Whatever you get up to this summer I hope you have an enjoyable holiday and get to enjoy some quality time with your children.

 

There is a line, but can I cross it?

If someone told me how I should mother my children, I would tell them where the shortest cliff was so they could take a long walk off it. Recently, however, I have found myself itching to do just that: to tell parents to do or not do something involving the care of their child.

When I was a kid I grew up under the ‘children should be seen and not heard’ rule. I was taught it was rude to behave badly when out in public. I had to to be quiet when in a shop or cafe or museum and I was always informed of my manners (or lack thereof!). When at home I was free to do what I wanted (within reason) but if I went to a friends house or out with my parents, the Good Act had to be played as I’m sure it did with most kids. Keep in mind I lived in the UK where people are much more outspoken and you got in s**t for anything so I’m wondering if being in Canada things are a little different or if it is just a sign of the times? Remember that age old threat, “Wait till your father gets home!” Apparently that doesn’t work anymore.

What the heck happened?!

Today, as I was enjoying a coffee in my favourite cafe with my three year old son, I witnessed a whirling dervish of a child who was a ball of running, screaming, dangerous energy. He couldn’t have been far off my sons age and his mother was looking after something even smaller. I know what it is like to have two kids under the age of three – I did that – however I don’t think that can excuse you for knowingly letting your child run up and down a very small space, screaming loudly and disturbing other patrons. This child was a health and safety nightmare! The cafe is on a major road with lots of cars, trucks and large streetcars. The front door is usually always open during the summer to let in the cool air so it wouldn’t take much for him to run clean out and meet with an unhappy accident. There are also shelves with breakable items on them and, let me see, oh yes! People with scolding hot coffee walking around. If he ran into them, another accident. And yet his mother just sat there, watching, with a look of, ‘isn’t he precious!’ on her face.

Looking around I could see patrons were getting irritated by the noise. The staff within the cafe were also looking nervously at each other and I’m sure one of them was wondering if something should be said.  When I worked in a restaurant I did have a few occasions involving unruly children – any kids who ran around or were uncontrolled I had no issue telling their parents to deal with it. I told them it was too dangerous and we wouldn’t be responsible for any damages to their kid if he/she got burned, tripped or walked into.
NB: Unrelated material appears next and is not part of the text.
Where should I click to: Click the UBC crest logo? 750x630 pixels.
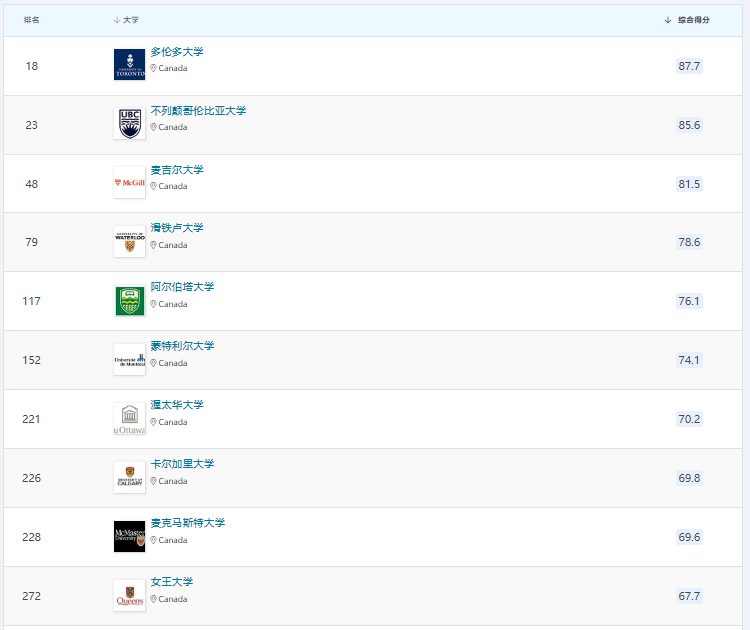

I have also seen other patrons taking matters into their own hands but it never worked out too well. I think parents get embarrassed and angry, even though they have no intention of fixing the problem in the first place.

In this situation there were a few things I wasn’t sure of, for example was the mother a previous employee and a friend to everyone there? Was she the owners sister? Perhaps she was well known in the community and this sort of thing was the normal routine! Regardless of all that would it be bad to say something about her child’s behavior? Would it be bad if I walked up to her and said ‘Shut your child up and control him before he has an accident!’ Should this be the line that can be crossed?

I’ve had a total stranger walk up to my infant daughter and physically pull her thumb out of her mouth because they said it was wrong of her to so that. The person was lucky to be able to walk off the subway train. That is a line wrongly crossed. However when it is something that is inherently annoying and rude and potentially disastrous, is it OK to assume something can be said or just wait for the inevitable to happen and then think, ‘I told you so,’ before feeling guilty for not preventing the disaster.

Before I had the chance to actively carry out this thought the delightful party left but it made me wonder: if I had stood up and said something, would it have caused a huge fuss? Would I have been glared at for crossing that line?

Your thoughts? Would you say or have you said something in a similar situation? Have you had a total stranger tell you how to be a parent and was it positive or negative?